(Data listing begins)

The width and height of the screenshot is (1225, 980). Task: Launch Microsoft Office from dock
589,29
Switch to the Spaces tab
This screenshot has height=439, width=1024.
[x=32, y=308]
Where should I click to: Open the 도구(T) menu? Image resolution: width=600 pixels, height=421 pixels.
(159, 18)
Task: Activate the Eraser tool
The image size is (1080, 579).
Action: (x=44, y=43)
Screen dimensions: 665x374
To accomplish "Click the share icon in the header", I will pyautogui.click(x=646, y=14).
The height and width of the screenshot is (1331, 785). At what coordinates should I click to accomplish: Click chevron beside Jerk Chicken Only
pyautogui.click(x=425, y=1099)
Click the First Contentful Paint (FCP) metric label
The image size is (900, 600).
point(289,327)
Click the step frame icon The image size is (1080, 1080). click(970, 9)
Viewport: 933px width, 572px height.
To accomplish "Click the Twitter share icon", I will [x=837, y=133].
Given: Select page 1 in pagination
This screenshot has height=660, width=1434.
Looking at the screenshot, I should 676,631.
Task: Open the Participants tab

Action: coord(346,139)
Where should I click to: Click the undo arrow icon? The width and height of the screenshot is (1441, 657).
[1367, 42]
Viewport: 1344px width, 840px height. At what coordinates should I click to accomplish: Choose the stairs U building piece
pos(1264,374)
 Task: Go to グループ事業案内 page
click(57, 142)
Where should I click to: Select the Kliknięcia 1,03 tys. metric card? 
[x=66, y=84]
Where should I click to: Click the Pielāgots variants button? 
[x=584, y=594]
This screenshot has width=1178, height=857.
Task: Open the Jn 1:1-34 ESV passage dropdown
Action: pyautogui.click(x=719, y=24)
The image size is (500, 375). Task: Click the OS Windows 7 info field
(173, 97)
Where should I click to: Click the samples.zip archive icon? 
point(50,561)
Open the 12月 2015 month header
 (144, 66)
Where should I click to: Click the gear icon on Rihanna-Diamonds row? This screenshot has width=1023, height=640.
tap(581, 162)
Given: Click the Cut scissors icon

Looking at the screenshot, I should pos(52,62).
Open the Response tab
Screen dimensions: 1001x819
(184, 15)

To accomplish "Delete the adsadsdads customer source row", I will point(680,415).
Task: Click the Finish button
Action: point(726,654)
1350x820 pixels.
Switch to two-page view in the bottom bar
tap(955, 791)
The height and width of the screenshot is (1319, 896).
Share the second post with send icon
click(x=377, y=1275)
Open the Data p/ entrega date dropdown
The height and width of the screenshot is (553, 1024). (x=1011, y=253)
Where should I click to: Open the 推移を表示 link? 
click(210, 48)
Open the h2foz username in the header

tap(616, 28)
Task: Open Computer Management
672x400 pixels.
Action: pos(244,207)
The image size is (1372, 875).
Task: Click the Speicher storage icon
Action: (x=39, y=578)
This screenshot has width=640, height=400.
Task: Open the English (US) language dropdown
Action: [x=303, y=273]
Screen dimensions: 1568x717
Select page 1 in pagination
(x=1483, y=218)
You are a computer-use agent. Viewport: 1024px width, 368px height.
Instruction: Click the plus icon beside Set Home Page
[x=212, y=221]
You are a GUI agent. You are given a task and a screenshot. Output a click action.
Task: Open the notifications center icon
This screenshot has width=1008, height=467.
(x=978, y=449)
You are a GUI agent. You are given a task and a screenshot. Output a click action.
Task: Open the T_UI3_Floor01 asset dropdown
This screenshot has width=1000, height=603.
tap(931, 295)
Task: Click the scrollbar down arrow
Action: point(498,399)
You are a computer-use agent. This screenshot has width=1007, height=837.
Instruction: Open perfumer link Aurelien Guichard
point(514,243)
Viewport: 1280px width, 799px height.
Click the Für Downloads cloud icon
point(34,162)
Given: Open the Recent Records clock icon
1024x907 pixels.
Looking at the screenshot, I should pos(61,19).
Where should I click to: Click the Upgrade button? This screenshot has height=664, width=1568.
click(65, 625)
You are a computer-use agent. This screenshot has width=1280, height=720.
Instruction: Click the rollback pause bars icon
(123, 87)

(Data listing ends)

### Work required
Your job is to restate all of the data word for word.

### Worked solution
The width and height of the screenshot is (1225, 980). Task: Launch Microsoft Office from dock
589,29
Switch to the Spaces tab
This screenshot has height=439, width=1024.
[x=32, y=308]
Where should I click to: Open the 도구(T) menu? Image resolution: width=600 pixels, height=421 pixels.
(159, 18)
Task: Activate the Eraser tool
The image size is (1080, 579).
Action: (x=44, y=43)
Screen dimensions: 665x374
To accomplish "Click the share icon in the header", I will pyautogui.click(x=646, y=14).
The height and width of the screenshot is (1331, 785). At what coordinates should I click to accomplish: Click chevron beside Jerk Chicken Only
pyautogui.click(x=425, y=1099)
Click the First Contentful Paint (FCP) metric label
The image size is (900, 600).
point(289,327)
Click the step frame icon The image size is (1080, 1080). click(970, 9)
Viewport: 933px width, 572px height.
To accomplish "Click the Twitter share icon", I will [x=837, y=133].
Given: Select page 1 in pagination
This screenshot has height=660, width=1434.
Looking at the screenshot, I should 676,631.
Task: Open the Participants tab

Action: coord(346,139)
Where should I click to: Click the undo arrow icon? The width and height of the screenshot is (1441, 657).
[1367, 42]
Viewport: 1344px width, 840px height. At what coordinates should I click to accomplish: Choose the stairs U building piece
pos(1264,374)
 Task: Go to グループ事業案内 page
click(57, 142)
Where should I click to: Select the Kliknięcia 1,03 tys. metric card? 
[x=66, y=84]
Where should I click to: Click the Pielāgots variants button? 
[x=584, y=594]
This screenshot has width=1178, height=857.
Task: Open the Jn 1:1-34 ESV passage dropdown
Action: pyautogui.click(x=719, y=24)
The image size is (500, 375). Task: Click the OS Windows 7 info field
(173, 97)
Where should I click to: Click the samples.zip archive icon? 
point(50,561)
Open the 12月 2015 month header
 (144, 66)
Where should I click to: Click the gear icon on Rihanna-Diamonds row? This screenshot has width=1023, height=640.
tap(581, 162)
Given: Click the Cut scissors icon

Looking at the screenshot, I should pos(52,62).
Open the Response tab
Screen dimensions: 1001x819
(184, 15)

To accomplish "Delete the adsadsdads customer source row", I will point(680,415).
Task: Click the Finish button
Action: point(726,654)
1350x820 pixels.
Switch to two-page view in the bottom bar
tap(955, 791)
The height and width of the screenshot is (1319, 896).
Share the second post with send icon
click(x=377, y=1275)
Open the Data p/ entrega date dropdown
The height and width of the screenshot is (553, 1024). (x=1011, y=253)
Where should I click to: Open the 推移を表示 link? 
click(210, 48)
Open the h2foz username in the header

tap(616, 28)
Task: Open Computer Management
672x400 pixels.
Action: pos(244,207)
The image size is (1372, 875).
Task: Click the Speicher storage icon
Action: (x=39, y=578)
This screenshot has width=640, height=400.
Task: Open the English (US) language dropdown
Action: [x=303, y=273]
Screen dimensions: 1568x717
Select page 1 in pagination
(x=1483, y=218)
You are a computer-use agent. Viewport: 1024px width, 368px height.
Instruction: Click the plus icon beside Set Home Page
[x=212, y=221]
You are a GUI agent. You are given a task and a screenshot. Output a click action.
Task: Open the notifications center icon
This screenshot has width=1008, height=467.
(x=978, y=449)
You are a GUI agent. You are given a task and a screenshot. Output a click action.
Task: Open the T_UI3_Floor01 asset dropdown
This screenshot has width=1000, height=603.
tap(931, 295)
Task: Click the scrollbar down arrow
Action: point(498,399)
You are a computer-use agent. This screenshot has width=1007, height=837.
Instruction: Open perfumer link Aurelien Guichard
point(514,243)
Viewport: 1280px width, 799px height.
Click the Für Downloads cloud icon
point(34,162)
Given: Open the Recent Records clock icon
1024x907 pixels.
Looking at the screenshot, I should pos(61,19).
Where should I click to: Click the Upgrade button? This screenshot has height=664, width=1568.
click(65, 625)
You are a computer-use agent. This screenshot has width=1280, height=720.
Instruction: Click the rollback pause bars icon
(123, 87)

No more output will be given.